Tuesday, July 31, 2012

Decline of Creativity

As every artist comes to struggle with at random times during their life, I have been plagued with the disease known as "artist's block". This detrimental item comes, at least to me, with various lazy, ill-motivating, and down right unenjoyable symptoms.

  1. Unexplainable, Suffocating Fatigue - There is nothing more aggravating than feeling like a dead lump of wasted skin as you sleep your what could have been productive days away. Instead of working on my novels, constructing artwork and illustrations, or even writing a post for my role playing website, I find myself intimate with my pillow on more occasions than not - and my alarm clock is very jealous of this affair.
  2. Head-ache Inducing Boredom - I despise boredom. Yet, I can't fix it when I don't have the motivation to get off my rear end to do a single thing. Yes, I still ride and get a work out there every other day, however, while at home I merely stare at the ceiling or walls. I'm starting to become skeptical about whether they will start trying to talk to me.
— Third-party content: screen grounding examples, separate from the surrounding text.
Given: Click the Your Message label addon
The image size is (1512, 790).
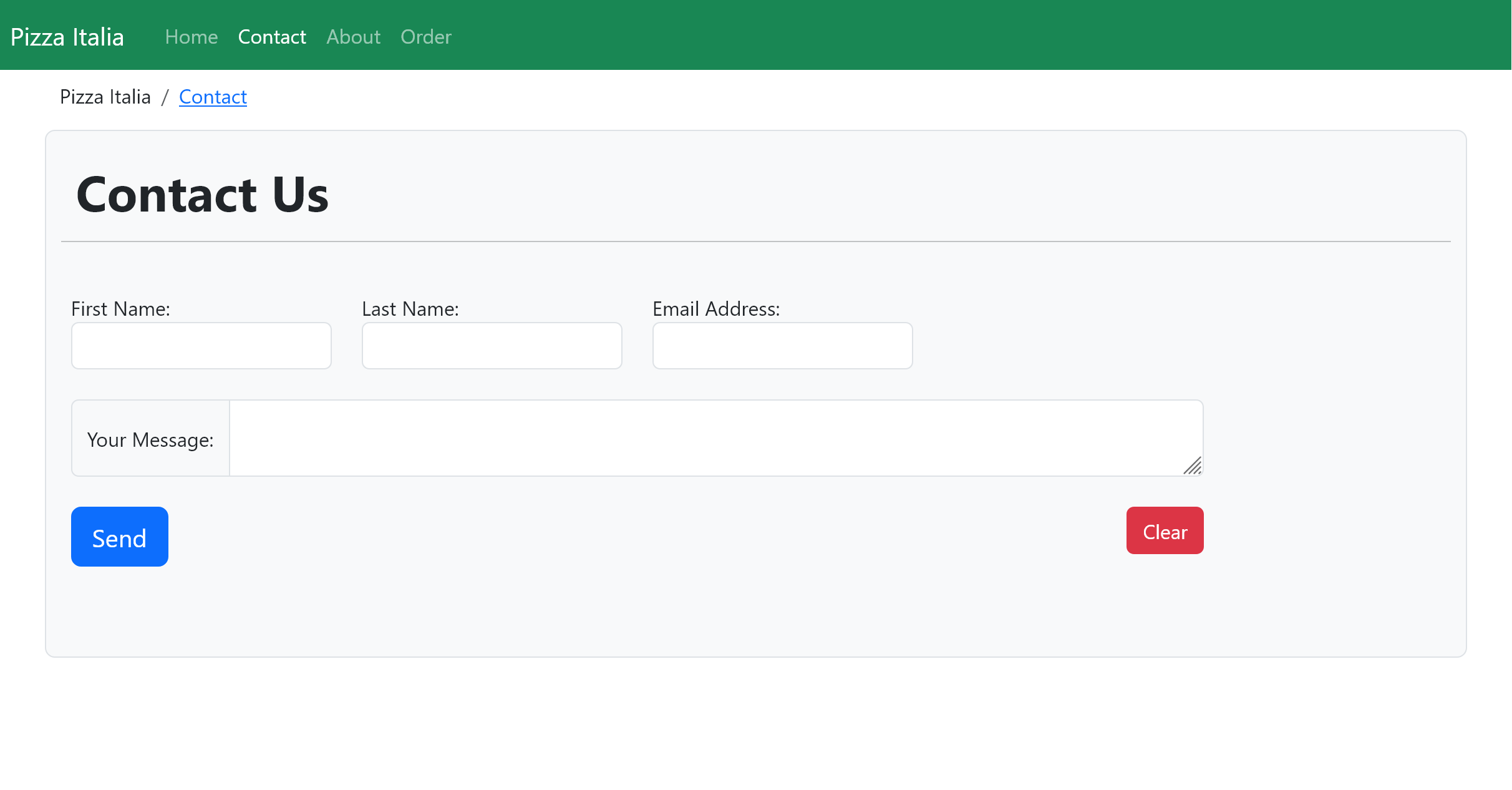Looking at the screenshot, I should pos(150,439).
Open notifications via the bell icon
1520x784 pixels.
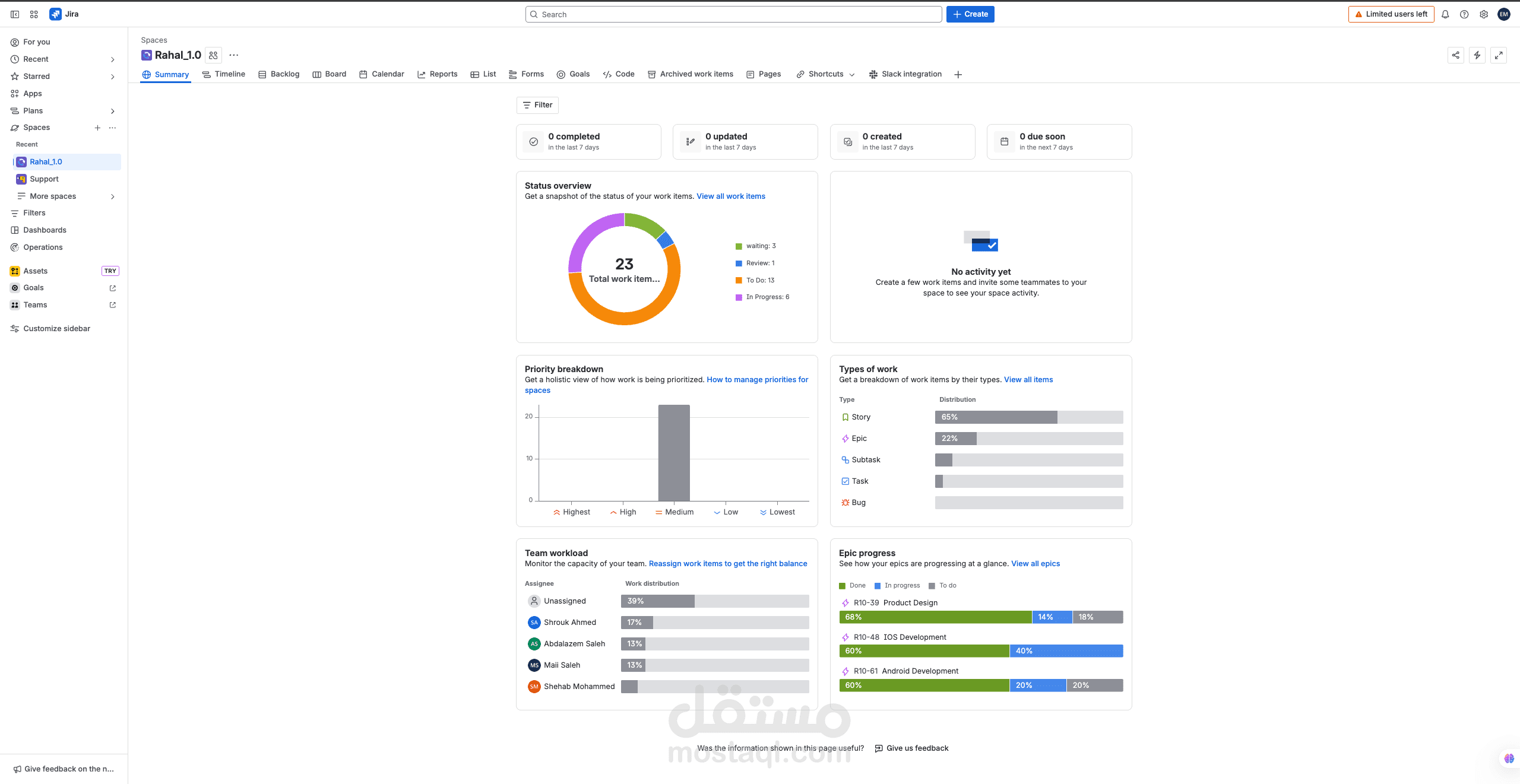1445,14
Crazy, I know.
  3. Unavoidable, Instant Rages - Seeing as I hate artist's block, lack of motivation, and all symptoms relating to said items, I find myself incredibly angry with myself, and tend to make rash decisions I would have rather avoided. But what can I do? Its like a circle. Every symptom falls back on itself in this carousel of uselessness, and its not planning on winding down to a stop. Nope. The gay music of nostalgia just drones one like some dying animal.
I think I've made my point quite clear with just these three examples as to how irritating such blocks can be; and the fact its stopping both my art and writing just irks me all the more. I do hope it returns soon.

How do you deal with these times? Force yourself through it? Wait for it to pass? Please feel free to share.